> [ACTIVITY]:
Beginning with the line that contains "Close the Mensajes de la llamada panel", return every line down to the last one in the material below, exactly and with no others.

> [DATA SHOWN]:
______________________________
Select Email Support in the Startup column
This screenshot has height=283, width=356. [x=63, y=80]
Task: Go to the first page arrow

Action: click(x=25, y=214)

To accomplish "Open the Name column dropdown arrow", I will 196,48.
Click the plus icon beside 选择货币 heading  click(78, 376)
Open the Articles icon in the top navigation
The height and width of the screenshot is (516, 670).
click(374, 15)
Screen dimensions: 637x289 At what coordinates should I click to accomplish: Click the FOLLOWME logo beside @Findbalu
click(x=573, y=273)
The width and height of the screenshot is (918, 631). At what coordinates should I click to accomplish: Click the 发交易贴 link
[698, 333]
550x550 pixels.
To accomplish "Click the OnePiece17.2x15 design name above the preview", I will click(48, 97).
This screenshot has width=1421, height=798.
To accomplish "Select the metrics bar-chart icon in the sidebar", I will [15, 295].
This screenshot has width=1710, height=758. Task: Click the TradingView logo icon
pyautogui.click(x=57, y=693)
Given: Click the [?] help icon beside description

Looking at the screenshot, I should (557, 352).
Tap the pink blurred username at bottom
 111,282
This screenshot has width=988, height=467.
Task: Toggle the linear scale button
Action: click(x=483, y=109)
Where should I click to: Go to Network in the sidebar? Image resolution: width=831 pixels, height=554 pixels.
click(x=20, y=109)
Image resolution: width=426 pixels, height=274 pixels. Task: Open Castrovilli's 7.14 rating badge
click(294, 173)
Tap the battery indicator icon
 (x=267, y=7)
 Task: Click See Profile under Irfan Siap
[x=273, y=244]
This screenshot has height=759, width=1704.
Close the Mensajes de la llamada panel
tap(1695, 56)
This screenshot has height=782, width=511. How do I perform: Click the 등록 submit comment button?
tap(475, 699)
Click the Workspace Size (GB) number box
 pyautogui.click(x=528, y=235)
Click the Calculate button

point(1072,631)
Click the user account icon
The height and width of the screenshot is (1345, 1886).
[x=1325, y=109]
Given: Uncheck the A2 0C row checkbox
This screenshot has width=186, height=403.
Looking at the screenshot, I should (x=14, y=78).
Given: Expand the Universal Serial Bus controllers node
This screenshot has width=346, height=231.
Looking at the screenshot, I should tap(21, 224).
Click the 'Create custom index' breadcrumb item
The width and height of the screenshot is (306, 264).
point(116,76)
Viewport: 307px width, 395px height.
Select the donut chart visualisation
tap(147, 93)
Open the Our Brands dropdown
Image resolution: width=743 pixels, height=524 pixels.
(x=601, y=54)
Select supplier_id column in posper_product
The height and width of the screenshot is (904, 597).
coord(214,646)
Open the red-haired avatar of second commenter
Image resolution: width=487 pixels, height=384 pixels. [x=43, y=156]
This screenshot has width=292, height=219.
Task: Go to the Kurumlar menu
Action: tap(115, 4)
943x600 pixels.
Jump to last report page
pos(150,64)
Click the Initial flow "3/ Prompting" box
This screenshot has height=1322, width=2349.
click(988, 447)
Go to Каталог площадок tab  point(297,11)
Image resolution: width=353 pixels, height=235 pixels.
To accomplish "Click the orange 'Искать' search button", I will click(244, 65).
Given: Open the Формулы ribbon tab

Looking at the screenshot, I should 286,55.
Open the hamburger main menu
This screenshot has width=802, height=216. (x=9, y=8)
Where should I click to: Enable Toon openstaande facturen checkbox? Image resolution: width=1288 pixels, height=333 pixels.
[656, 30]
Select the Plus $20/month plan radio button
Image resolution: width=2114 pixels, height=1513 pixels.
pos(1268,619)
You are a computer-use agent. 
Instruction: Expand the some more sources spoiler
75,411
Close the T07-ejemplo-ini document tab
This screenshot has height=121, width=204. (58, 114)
______________________________
> [RESPONSE AREA]:
Close the Mensajes de la llamada panel
tap(1695, 56)
This screenshot has height=782, width=511. How do I perform: Click the 등록 submit comment button?
tap(475, 699)
Click the Workspace Size (GB) number box
 pyautogui.click(x=528, y=235)
Click the Calculate button

point(1072,631)
Click the user account icon
The height and width of the screenshot is (1345, 1886).
[x=1325, y=109]
Given: Uncheck the A2 0C row checkbox
This screenshot has width=186, height=403.
Looking at the screenshot, I should (x=14, y=78).
Given: Expand the Universal Serial Bus controllers node
This screenshot has width=346, height=231.
Looking at the screenshot, I should tap(21, 224).
Click the 'Create custom index' breadcrumb item
The width and height of the screenshot is (306, 264).
point(116,76)
Viewport: 307px width, 395px height.
Select the donut chart visualisation
tap(147, 93)
Open the Our Brands dropdown
Image resolution: width=743 pixels, height=524 pixels.
(x=601, y=54)
Select supplier_id column in posper_product
The height and width of the screenshot is (904, 597).
coord(214,646)
Open the red-haired avatar of second commenter
Image resolution: width=487 pixels, height=384 pixels. [x=43, y=156]
This screenshot has width=292, height=219.
Task: Go to the Kurumlar menu
Action: tap(115, 4)
943x600 pixels.
Jump to last report page
pos(150,64)
Click the Initial flow "3/ Prompting" box
This screenshot has height=1322, width=2349.
click(988, 447)
Go to Каталог площадок tab  point(297,11)
Image resolution: width=353 pixels, height=235 pixels.
To accomplish "Click the orange 'Искать' search button", I will click(244, 65).
Given: Open the Формулы ribbon tab

Looking at the screenshot, I should 286,55.
Open the hamburger main menu
This screenshot has width=802, height=216. (x=9, y=8)
Where should I click to: Enable Toon openstaande facturen checkbox? Image resolution: width=1288 pixels, height=333 pixels.
[656, 30]
Select the Plus $20/month plan radio button
Image resolution: width=2114 pixels, height=1513 pixels.
pos(1268,619)
You are a computer-use agent. 
Instruction: Expand the some more sources spoiler
75,411
Close the T07-ejemplo-ini document tab
This screenshot has height=121, width=204. (58, 114)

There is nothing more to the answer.